Si les soldats sont majoritairement approvisionnés en vin rouge, c'est au cœur d'un fameux vignoble produisant des vins blancs effervescents que les Poilus mènent en partie le combat. Durant les quatre années de guerre, la ligne de front se déplacera de part et d'autre du vignoble champenois, au gré des attaques alliées et ennemies. Pénalisée par les maladies et ravageurs mal combattus, par des difficultés d'approvisionnement en tout genre (sucre, bouteilles, bouchons, muselets...) et par une diminution de la main d'œuvre disponible, la production de Champagne est divisée par deux pendant le conflit. « Entre 1914 et 1918, les superficies en production ont diminué de 40 % et il ne reste que 6 000 hectares en rapport, dont 2 650 de vignes greffées, modeste embryon du futur vignoble reconstitué », peut-on lire sur le site de l'Union des Maisons de Champagne. Les expéditions sont également rendues délicates par les bombardements affectant les transports routiers, ferroviaires et maritimes. "Le champagne a-t-il aidé les Alliés à gagner la guerre, » s'interroge l'Union des Maisons de Champagne  ? « Il est bien certain qu'il y avait beaucoup de bouteilles vides dans les fossés des routes de Champagne. Mais de là à imputer au vin de la province un rôle réel dans l'issue des opérations militaires, il y a un grand pas qu'il serait imprudent de franchir. Ce que l'on peut seulement affirmer, c'est que les Allemands ont réquisitionné ou, pour employer un terme d'origine militaire, chapardé du champagne chaque fois que les hasards de la guerre le leur ont permis et que... les soldats français et alliés en ont fait tout autant ».
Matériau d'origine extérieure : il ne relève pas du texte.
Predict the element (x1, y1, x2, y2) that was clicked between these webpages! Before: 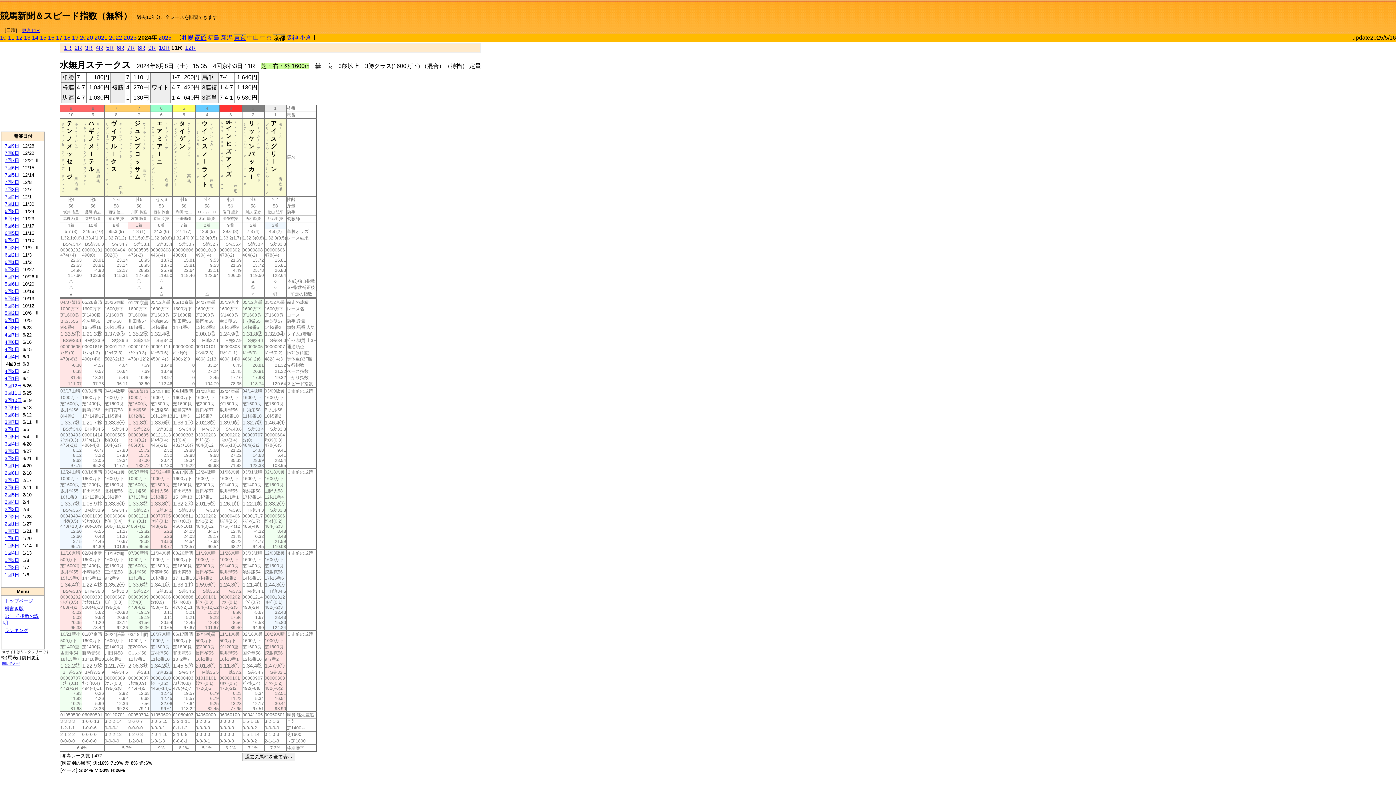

L'Allemagne, un pays ami, doublé d'un bon client en 2018

Il faut dire aussi que l'eau potable faisait grandement défaut. L'exposition temporaire « l'ivresse de la bataille », qui se tenait au Musée de la bière de Stenay (Meuse), fait quant à elle mention de la consommation de limonade par les troupes allemandes, en substitut à l'eau insalubre et à l'alcool. Aujourd'hui, selon FranceAgriMer (chiffres 2016), l'Allemagne figure au premier rang des importateurs de vin français en volume (15,5 % du total monde) et troisième en valeur (8,4 % du total monde), derrière les États-Unis et le Royaume-Uni. S'agissant des spiritueux, notre voisin et ami occupe le troisième rang en volume et le cinquième en valeur. Pas de chiffre concernant leur rapport à la limonade. A voir, peut-être, du côté des limonadiers français. Sans modération.